Stated task - Retype the lines below word for word, everything from the line containing "Open the LinkedIn icon in footer" down to the line containing "This screenshot has height=723, width=489.", with both of those lines included.

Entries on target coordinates

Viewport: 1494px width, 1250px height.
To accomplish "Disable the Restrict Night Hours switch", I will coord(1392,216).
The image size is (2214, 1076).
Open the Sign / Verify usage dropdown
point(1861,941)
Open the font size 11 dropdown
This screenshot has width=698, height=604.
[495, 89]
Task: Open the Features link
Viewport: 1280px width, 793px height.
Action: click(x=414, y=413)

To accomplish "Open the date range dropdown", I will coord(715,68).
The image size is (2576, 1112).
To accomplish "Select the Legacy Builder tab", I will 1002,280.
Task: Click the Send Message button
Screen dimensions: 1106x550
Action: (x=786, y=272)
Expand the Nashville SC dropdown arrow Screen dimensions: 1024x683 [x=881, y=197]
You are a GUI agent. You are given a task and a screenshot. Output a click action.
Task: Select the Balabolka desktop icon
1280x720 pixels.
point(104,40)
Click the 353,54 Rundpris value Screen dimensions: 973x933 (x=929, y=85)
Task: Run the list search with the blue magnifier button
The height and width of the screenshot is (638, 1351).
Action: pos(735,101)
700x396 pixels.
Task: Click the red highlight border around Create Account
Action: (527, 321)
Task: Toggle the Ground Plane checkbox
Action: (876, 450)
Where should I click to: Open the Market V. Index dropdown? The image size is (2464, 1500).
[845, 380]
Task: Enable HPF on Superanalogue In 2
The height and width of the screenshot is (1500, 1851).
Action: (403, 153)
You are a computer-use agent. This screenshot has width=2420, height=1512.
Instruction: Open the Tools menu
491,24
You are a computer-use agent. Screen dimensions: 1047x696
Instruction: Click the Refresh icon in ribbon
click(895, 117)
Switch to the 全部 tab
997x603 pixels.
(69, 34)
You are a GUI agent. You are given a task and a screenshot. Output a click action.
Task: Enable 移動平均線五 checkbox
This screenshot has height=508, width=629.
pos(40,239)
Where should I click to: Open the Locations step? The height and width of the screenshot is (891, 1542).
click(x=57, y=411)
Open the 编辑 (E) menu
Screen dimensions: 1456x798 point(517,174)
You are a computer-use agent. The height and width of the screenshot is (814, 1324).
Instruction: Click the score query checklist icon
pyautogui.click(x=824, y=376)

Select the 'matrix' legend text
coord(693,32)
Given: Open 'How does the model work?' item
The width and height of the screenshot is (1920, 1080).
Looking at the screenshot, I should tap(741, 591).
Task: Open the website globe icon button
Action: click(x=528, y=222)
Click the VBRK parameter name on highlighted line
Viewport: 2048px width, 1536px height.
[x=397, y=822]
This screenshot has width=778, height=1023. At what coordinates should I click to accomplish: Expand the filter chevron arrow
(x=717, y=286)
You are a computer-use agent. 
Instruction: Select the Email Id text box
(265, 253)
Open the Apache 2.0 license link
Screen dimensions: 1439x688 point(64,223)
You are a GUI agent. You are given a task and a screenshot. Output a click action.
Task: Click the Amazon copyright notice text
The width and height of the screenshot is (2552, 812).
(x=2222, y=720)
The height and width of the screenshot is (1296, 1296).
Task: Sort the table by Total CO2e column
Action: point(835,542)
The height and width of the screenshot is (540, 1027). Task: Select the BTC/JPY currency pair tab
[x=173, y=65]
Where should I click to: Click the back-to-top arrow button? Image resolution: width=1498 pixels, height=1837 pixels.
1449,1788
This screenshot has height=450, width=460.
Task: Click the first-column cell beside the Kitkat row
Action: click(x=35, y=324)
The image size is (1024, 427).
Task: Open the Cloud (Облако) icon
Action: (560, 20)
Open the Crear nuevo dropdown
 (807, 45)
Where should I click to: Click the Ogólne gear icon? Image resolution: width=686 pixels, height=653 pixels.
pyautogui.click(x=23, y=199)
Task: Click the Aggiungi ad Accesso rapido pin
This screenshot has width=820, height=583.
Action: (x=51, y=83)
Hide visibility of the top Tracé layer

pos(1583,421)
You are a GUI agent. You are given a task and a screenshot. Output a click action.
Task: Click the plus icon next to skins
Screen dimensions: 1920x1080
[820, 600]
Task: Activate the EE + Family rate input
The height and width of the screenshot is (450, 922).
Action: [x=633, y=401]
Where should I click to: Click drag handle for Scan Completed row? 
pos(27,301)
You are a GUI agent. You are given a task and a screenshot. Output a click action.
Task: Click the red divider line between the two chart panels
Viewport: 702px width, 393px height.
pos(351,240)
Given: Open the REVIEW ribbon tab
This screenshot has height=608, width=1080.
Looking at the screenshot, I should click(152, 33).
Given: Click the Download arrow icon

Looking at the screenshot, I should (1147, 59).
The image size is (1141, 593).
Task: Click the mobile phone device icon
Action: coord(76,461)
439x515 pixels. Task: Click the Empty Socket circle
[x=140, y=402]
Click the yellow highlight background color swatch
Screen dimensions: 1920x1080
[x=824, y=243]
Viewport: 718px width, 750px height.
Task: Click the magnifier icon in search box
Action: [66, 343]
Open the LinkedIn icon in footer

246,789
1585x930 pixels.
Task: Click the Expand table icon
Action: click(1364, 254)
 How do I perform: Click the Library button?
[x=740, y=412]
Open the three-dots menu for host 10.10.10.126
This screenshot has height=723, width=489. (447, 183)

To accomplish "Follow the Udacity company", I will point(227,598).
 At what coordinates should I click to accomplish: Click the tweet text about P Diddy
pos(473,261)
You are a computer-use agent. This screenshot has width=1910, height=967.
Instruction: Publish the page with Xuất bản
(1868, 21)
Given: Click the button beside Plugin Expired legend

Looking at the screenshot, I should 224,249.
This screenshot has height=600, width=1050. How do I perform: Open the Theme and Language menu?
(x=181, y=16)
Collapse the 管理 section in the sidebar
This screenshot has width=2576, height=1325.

Response to this task -
Open the LinkedIn icon in footer

246,789
1585x930 pixels.
Task: Click the Expand table icon
Action: click(1364, 254)
 How do I perform: Click the Library button?
[x=740, y=412]
Open the three-dots menu for host 10.10.10.126
This screenshot has height=723, width=489. (447, 183)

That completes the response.